[Saved entries]
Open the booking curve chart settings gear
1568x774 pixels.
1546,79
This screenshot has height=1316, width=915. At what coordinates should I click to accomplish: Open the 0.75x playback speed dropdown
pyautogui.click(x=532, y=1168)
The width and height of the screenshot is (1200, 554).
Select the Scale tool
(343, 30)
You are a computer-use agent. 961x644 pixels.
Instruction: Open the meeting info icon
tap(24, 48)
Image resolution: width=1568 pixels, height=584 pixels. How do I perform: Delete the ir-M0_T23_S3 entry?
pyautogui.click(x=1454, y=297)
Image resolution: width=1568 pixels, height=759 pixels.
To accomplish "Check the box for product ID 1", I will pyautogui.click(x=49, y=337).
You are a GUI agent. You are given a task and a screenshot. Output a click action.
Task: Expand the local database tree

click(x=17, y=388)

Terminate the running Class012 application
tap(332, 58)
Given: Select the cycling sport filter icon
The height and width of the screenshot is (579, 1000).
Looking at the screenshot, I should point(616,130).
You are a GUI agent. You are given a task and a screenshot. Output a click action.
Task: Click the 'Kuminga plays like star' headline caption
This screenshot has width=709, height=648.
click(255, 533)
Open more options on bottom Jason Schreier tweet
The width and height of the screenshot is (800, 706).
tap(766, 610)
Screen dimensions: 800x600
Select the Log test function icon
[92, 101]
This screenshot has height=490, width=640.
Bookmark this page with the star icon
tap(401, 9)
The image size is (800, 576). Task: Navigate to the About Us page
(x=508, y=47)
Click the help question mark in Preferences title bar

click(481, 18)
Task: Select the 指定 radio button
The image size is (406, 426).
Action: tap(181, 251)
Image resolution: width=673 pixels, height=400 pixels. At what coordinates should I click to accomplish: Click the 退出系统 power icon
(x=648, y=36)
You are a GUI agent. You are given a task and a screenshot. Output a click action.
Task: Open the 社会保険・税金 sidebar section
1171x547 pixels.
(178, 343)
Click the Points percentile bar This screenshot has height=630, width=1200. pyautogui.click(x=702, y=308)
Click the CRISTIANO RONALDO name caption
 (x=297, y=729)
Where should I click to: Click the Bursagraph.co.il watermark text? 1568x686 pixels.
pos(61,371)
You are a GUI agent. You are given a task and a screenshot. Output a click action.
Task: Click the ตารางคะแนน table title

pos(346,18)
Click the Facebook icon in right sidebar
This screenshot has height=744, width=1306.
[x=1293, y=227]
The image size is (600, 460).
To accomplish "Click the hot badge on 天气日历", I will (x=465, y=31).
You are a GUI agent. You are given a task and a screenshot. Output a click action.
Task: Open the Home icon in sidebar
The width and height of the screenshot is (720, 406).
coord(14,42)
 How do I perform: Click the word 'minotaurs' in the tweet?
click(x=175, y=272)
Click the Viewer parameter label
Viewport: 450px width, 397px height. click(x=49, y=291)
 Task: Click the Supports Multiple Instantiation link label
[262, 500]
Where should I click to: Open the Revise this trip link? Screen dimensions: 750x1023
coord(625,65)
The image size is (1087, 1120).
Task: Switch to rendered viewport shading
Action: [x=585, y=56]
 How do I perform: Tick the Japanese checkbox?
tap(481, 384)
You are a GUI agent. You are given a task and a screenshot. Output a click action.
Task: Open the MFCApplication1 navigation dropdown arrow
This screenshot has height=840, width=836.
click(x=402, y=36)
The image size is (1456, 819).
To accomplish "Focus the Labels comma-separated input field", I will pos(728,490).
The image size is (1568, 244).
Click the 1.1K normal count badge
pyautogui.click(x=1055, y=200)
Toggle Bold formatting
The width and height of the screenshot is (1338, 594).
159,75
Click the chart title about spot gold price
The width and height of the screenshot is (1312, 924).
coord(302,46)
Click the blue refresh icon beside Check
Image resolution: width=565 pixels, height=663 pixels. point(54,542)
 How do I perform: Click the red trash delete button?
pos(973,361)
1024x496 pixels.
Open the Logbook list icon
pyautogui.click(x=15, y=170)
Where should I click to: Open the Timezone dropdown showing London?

» **TO DO**: With nothing omitted, set down all of the records again.

» **RESPONSE**:
Open the booking curve chart settings gear
1568x774 pixels.
1546,79
This screenshot has height=1316, width=915. At what coordinates should I click to accomplish: Open the 0.75x playback speed dropdown
pyautogui.click(x=532, y=1168)
The width and height of the screenshot is (1200, 554).
Select the Scale tool
(343, 30)
You are a computer-use agent. 961x644 pixels.
Instruction: Open the meeting info icon
tap(24, 48)
Image resolution: width=1568 pixels, height=584 pixels. How do I perform: Delete the ir-M0_T23_S3 entry?
pyautogui.click(x=1454, y=297)
Image resolution: width=1568 pixels, height=759 pixels.
To accomplish "Check the box for product ID 1", I will pyautogui.click(x=49, y=337).
You are a GUI agent. You are given a task and a screenshot. Output a click action.
Task: Expand the local database tree

click(x=17, y=388)

Terminate the running Class012 application
tap(332, 58)
Given: Select the cycling sport filter icon
The height and width of the screenshot is (579, 1000).
Looking at the screenshot, I should point(616,130).
You are a GUI agent. You are given a task and a screenshot. Output a click action.
Task: Click the 'Kuminga plays like star' headline caption
This screenshot has width=709, height=648.
click(255, 533)
Open more options on bottom Jason Schreier tweet
The width and height of the screenshot is (800, 706).
tap(766, 610)
Screen dimensions: 800x600
Select the Log test function icon
[92, 101]
This screenshot has height=490, width=640.
Bookmark this page with the star icon
tap(401, 9)
The image size is (800, 576). Task: Navigate to the About Us page
(x=508, y=47)
Click the help question mark in Preferences title bar

click(481, 18)
Task: Select the 指定 radio button
The image size is (406, 426).
Action: tap(181, 251)
Image resolution: width=673 pixels, height=400 pixels. At what coordinates should I click to accomplish: Click the 退出系统 power icon
(x=648, y=36)
You are a GUI agent. You are given a task and a screenshot. Output a click action.
Task: Open the 社会保険・税金 sidebar section
1171x547 pixels.
(178, 343)
Click the Points percentile bar This screenshot has height=630, width=1200. pyautogui.click(x=702, y=308)
Click the CRISTIANO RONALDO name caption
 (x=297, y=729)
Where should I click to: Click the Bursagraph.co.il watermark text? 1568x686 pixels.
pos(61,371)
You are a GUI agent. You are given a task and a screenshot. Output a click action.
Task: Click the ตารางคะแนน table title

pos(346,18)
Click the Facebook icon in right sidebar
This screenshot has height=744, width=1306.
[x=1293, y=227]
The image size is (600, 460).
To accomplish "Click the hot badge on 天气日历", I will (x=465, y=31).
You are a GUI agent. You are given a task and a screenshot. Output a click action.
Task: Open the Home icon in sidebar
The width and height of the screenshot is (720, 406).
coord(14,42)
 How do I perform: Click the word 'minotaurs' in the tweet?
click(x=175, y=272)
Click the Viewer parameter label
Viewport: 450px width, 397px height. click(x=49, y=291)
 Task: Click the Supports Multiple Instantiation link label
[262, 500]
Where should I click to: Open the Revise this trip link? Screen dimensions: 750x1023
coord(625,65)
The image size is (1087, 1120).
Task: Switch to rendered viewport shading
Action: [x=585, y=56]
 How do I perform: Tick the Japanese checkbox?
tap(481, 384)
You are a GUI agent. You are given a task and a screenshot. Output a click action.
Task: Open the MFCApplication1 navigation dropdown arrow
This screenshot has height=840, width=836.
click(x=402, y=36)
The image size is (1456, 819).
To accomplish "Focus the Labels comma-separated input field", I will pos(728,490).
The image size is (1568, 244).
Click the 1.1K normal count badge
pyautogui.click(x=1055, y=200)
Toggle Bold formatting
The width and height of the screenshot is (1338, 594).
159,75
Click the chart title about spot gold price
The width and height of the screenshot is (1312, 924).
coord(302,46)
Click the blue refresh icon beside Check
Image resolution: width=565 pixels, height=663 pixels. point(54,542)
 How do I perform: Click the red trash delete button?
pos(973,361)
1024x496 pixels.
Open the Logbook list icon
pyautogui.click(x=15, y=170)
Where should I click to: Open the Timezone dropdown showing London?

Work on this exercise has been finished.